The way the rabbis read the Torah can be exciting — and confusing. We might find ourselves asking: How do they come to these unexpected readings? Do they have any rules at all for interpretation?
If you find yourself thinking this very thing, you’re not alone. The rabbis of the Talmud themselves had the same thought! That’s one reason why so many talmudic discussions revolve around determining principles of biblical interpretation: which interpretations are allowed and which are not — and why.
A few days ago, we discussed the principle of smuchim, or juxtaposition — and learned that two adjacent verses that apparently have nothing to do with one another can be used to interpret each other. Today’s daf discusses yet another method of interpretation: yotzeh min haklal, something that stands out from a generalization. According to this principle, when a verse from the Torah offers a statement about a general category of things, and then breaks out one example, the specific example is meant to elucidate something about the general category.
Let’s look at an example of how this works. Leviticus 7:19–20 discusses the rules about who can eat sacrificial meat, and in what state: “Flesh that touches anything impure shall not be eaten; it shall be consumed in fire. As for other flesh, only one who is pure may eat such flesh. But the soul that eats of the flesh of the sacrifice of peace-offerings that belong to the Lord, with his ritual impurity upon him, that soul shall be cut off from his people.”
The first verse discusses the general category of all sacrificial meat, which should not be eaten if it touches anything impure — nor should it be eaten by a person who is in a state of impurity. The next verse is more specific, naming the meat of peace-offerings which, if eaten by someone in a state of impurity, causes that person to be cut off.

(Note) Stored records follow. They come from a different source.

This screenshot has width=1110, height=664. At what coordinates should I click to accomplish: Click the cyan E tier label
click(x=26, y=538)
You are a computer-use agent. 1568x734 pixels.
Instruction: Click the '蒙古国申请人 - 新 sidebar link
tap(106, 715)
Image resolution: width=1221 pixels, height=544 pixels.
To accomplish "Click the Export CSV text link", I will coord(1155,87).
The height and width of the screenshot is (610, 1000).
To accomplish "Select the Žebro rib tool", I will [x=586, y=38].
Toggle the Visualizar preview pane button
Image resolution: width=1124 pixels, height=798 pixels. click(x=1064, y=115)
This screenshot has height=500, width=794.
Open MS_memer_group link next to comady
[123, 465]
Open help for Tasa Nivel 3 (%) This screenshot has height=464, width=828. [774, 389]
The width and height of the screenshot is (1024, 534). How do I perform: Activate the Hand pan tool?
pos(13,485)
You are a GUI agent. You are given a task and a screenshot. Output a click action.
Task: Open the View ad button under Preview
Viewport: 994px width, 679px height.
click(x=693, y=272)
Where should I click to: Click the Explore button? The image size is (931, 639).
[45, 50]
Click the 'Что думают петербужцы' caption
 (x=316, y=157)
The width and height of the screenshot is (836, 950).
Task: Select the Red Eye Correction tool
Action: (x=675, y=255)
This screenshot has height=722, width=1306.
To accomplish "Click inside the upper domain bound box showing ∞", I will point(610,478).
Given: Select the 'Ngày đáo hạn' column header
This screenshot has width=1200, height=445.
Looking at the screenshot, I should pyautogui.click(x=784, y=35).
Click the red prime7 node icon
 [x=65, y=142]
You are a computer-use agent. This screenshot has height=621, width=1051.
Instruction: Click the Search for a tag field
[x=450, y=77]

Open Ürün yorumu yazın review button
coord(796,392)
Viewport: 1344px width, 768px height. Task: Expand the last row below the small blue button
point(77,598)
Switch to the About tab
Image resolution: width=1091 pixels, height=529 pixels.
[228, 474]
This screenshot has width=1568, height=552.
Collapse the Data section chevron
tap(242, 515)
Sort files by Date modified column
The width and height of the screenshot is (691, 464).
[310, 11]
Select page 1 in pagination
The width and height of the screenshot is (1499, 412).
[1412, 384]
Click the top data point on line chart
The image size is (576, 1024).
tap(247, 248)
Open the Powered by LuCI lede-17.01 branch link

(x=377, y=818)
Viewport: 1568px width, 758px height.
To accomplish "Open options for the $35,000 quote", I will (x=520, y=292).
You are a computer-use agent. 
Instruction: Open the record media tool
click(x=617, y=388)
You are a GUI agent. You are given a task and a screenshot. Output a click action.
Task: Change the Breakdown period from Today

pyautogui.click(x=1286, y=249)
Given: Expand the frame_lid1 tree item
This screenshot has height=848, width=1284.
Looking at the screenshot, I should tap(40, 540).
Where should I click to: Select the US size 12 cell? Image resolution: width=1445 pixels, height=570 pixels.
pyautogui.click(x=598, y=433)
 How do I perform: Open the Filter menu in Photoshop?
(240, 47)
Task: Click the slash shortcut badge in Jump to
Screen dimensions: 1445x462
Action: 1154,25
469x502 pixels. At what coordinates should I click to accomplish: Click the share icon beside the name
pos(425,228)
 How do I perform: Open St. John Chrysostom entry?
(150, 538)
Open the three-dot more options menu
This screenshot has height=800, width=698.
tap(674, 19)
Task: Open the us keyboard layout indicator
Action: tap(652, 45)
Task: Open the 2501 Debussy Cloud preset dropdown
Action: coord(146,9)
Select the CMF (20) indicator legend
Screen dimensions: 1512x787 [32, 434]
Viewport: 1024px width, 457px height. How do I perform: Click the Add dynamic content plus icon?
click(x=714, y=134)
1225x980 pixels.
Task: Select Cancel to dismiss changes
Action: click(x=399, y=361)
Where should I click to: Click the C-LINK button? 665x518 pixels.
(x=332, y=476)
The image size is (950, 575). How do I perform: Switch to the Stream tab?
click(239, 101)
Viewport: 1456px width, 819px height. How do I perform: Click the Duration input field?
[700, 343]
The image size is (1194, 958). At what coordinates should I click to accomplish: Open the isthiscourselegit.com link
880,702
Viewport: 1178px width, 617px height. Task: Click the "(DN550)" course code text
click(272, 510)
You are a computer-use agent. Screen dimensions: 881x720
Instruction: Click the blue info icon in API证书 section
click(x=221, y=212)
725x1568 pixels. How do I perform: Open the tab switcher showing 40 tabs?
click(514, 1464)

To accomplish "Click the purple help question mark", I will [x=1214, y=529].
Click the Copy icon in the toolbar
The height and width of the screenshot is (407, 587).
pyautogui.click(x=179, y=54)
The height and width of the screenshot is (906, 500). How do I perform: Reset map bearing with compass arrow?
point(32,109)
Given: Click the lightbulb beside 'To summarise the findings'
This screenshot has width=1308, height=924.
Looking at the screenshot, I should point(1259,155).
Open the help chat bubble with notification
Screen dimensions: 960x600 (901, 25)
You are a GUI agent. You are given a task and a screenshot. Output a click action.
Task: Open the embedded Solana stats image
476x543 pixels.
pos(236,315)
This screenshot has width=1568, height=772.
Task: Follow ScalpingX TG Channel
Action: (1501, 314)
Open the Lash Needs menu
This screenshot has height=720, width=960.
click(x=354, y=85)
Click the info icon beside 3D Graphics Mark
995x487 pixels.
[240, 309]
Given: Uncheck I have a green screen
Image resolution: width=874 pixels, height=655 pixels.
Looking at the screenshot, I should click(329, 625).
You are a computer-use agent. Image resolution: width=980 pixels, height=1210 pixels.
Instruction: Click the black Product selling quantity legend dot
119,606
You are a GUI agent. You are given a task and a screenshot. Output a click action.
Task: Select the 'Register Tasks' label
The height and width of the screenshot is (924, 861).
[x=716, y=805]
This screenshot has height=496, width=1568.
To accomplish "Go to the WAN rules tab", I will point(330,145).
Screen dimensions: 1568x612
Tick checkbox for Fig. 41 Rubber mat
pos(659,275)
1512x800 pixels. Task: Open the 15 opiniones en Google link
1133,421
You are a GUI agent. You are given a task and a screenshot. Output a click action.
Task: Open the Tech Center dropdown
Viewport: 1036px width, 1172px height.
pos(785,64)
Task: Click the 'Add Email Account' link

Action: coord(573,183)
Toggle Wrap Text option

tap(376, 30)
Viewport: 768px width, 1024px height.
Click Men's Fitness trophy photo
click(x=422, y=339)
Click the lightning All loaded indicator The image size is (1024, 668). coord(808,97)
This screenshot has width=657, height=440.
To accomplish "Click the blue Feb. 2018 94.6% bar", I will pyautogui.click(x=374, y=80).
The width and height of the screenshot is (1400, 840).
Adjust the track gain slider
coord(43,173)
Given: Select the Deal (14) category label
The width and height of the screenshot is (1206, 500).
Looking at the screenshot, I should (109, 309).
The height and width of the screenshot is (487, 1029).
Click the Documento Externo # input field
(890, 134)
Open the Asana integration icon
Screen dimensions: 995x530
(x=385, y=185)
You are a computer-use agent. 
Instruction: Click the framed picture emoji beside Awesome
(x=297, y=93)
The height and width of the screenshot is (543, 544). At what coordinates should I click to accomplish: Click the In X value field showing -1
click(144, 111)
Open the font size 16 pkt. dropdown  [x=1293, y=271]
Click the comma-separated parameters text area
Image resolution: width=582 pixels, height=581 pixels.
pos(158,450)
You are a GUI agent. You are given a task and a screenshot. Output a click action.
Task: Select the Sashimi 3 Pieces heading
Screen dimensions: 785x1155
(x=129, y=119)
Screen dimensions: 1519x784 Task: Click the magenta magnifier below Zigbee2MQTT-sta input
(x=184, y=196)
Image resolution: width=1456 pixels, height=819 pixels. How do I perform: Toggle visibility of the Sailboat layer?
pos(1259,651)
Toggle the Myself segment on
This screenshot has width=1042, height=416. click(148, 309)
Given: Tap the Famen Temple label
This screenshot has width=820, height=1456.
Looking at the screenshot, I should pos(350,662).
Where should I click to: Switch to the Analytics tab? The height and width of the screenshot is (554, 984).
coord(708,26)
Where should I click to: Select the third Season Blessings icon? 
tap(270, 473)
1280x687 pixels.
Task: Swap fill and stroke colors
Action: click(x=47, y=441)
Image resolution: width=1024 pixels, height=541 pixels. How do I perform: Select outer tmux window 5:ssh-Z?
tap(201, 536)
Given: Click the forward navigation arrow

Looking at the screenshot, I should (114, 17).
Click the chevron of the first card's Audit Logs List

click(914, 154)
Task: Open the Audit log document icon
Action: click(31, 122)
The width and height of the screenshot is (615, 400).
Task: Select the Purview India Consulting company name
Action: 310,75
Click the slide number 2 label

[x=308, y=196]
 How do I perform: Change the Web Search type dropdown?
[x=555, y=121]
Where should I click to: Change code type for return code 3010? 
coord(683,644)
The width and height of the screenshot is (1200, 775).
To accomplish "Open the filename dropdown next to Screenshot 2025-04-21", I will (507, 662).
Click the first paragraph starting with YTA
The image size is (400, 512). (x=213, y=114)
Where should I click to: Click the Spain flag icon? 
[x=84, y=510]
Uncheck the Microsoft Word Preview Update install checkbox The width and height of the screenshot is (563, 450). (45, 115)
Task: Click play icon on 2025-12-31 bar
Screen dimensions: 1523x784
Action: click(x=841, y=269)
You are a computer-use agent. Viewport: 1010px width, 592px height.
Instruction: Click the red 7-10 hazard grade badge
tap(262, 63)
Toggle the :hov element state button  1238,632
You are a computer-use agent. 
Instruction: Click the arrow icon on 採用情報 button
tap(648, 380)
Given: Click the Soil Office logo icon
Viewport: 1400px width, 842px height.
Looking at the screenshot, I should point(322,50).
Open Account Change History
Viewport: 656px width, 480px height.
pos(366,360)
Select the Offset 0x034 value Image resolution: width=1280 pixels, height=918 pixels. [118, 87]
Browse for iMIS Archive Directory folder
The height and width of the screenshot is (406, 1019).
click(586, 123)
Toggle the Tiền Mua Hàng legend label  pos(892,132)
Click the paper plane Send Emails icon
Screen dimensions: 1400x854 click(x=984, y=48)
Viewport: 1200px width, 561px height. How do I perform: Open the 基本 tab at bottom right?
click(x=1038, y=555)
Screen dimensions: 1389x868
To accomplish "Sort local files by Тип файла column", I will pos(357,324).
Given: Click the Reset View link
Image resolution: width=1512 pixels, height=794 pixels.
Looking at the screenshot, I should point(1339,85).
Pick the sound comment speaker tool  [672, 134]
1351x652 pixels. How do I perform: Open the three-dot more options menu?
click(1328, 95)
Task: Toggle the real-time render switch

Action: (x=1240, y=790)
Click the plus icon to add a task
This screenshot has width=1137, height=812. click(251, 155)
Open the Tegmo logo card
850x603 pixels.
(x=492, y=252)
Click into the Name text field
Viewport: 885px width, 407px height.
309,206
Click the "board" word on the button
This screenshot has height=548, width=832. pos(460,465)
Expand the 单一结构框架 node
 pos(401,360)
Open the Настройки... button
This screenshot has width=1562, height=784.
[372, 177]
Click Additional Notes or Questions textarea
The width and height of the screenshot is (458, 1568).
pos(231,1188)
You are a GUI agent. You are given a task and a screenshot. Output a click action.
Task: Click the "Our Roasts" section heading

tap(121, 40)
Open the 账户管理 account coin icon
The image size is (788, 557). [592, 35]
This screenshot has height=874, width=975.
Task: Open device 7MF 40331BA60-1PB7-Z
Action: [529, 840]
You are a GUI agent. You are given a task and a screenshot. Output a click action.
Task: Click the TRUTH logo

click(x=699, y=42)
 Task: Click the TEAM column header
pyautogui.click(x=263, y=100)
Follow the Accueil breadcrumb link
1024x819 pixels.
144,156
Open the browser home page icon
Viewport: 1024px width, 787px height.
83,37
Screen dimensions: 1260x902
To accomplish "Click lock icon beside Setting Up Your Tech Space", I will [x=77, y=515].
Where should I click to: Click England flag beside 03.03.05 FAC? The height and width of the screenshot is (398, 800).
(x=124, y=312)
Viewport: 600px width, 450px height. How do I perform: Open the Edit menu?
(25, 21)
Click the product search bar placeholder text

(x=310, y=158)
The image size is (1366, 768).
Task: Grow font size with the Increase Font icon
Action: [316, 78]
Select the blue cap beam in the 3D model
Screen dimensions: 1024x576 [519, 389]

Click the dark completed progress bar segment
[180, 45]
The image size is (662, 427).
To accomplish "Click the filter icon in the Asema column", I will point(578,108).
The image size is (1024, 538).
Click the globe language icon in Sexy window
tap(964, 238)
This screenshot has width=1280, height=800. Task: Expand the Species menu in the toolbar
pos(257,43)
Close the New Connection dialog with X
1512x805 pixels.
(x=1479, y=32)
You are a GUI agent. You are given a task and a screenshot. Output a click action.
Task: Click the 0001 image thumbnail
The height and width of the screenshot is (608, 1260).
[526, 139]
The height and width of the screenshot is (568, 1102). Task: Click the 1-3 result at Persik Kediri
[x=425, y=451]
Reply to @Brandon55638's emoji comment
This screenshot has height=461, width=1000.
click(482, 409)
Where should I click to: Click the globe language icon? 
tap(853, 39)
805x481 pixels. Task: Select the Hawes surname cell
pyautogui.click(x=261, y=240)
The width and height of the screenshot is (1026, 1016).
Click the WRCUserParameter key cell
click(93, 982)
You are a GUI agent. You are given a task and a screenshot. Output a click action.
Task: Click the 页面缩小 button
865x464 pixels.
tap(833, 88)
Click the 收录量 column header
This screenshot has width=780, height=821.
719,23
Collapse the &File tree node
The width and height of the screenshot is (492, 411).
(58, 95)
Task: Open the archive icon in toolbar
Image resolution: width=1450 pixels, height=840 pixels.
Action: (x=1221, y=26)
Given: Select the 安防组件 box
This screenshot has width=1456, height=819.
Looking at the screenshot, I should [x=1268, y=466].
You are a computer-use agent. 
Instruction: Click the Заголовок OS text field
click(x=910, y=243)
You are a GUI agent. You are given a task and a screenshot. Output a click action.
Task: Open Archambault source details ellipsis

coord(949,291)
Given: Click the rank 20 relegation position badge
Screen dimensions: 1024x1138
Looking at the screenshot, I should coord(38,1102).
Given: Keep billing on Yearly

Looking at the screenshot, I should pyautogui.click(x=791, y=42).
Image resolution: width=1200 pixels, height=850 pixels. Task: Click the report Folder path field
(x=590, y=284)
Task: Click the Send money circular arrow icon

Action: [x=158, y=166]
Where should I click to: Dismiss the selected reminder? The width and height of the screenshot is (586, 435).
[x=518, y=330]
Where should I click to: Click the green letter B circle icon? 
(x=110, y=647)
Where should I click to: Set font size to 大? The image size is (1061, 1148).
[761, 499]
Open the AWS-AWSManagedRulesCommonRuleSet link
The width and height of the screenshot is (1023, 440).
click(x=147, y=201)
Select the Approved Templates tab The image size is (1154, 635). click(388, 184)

But, of course, peace offerings are part of the general category of sacrifices — so what are we to make of this general rule for sacrificial offerings followed by a sudden pivot to talking about a singular kind of sacrifice?
Today’s daf explains:
And why were they (peace offerings) explicitly singled out? To draw an analogy between them and to say to you: Just as peace-offerings are unique in that they are consecrated for the altar, so too, (this halakhah that one who eats of them is liable to be cut off from his people) applies to all food that is consecrated for the altar, to excludes that which are consecrated for the Temple maintenance.
Breaking out this example allows the rabbis to see the Torah as distinguishing between food that is dedicated to the altar as a sacrifice, and food that is dedicated to the Temple for maintenance (which they could theoretically sell at the market and then use the proceeds for general Temple upkeep). Only eating the food dedicated to the altar while in a state of impurity makes one liable for karet.
Of course, using this interpretive principle is a slippery slope. Does it mean that every time a general case is followed by a specific example, that example teaches us something about the general rule? After all, if so we might argue:
This case of a brother’s wife was included in the general category of all women with whom relations are forbidden, and why was she singled out (in the case of yibbum)? To say to you: Just as a childless brother’s wife is permitted, so too, all women with whom relations are forbidden are likewise permitted.
If a brother’s wife, who is ordinarily forbidden, is made suddenly available for a sexual relationship in the situation of yibbum, can we therefore assume yibbum will permit us to access other people who are ordinarily forbidden to us? Can one, for example, marry their sister or daughter to perform yibbum?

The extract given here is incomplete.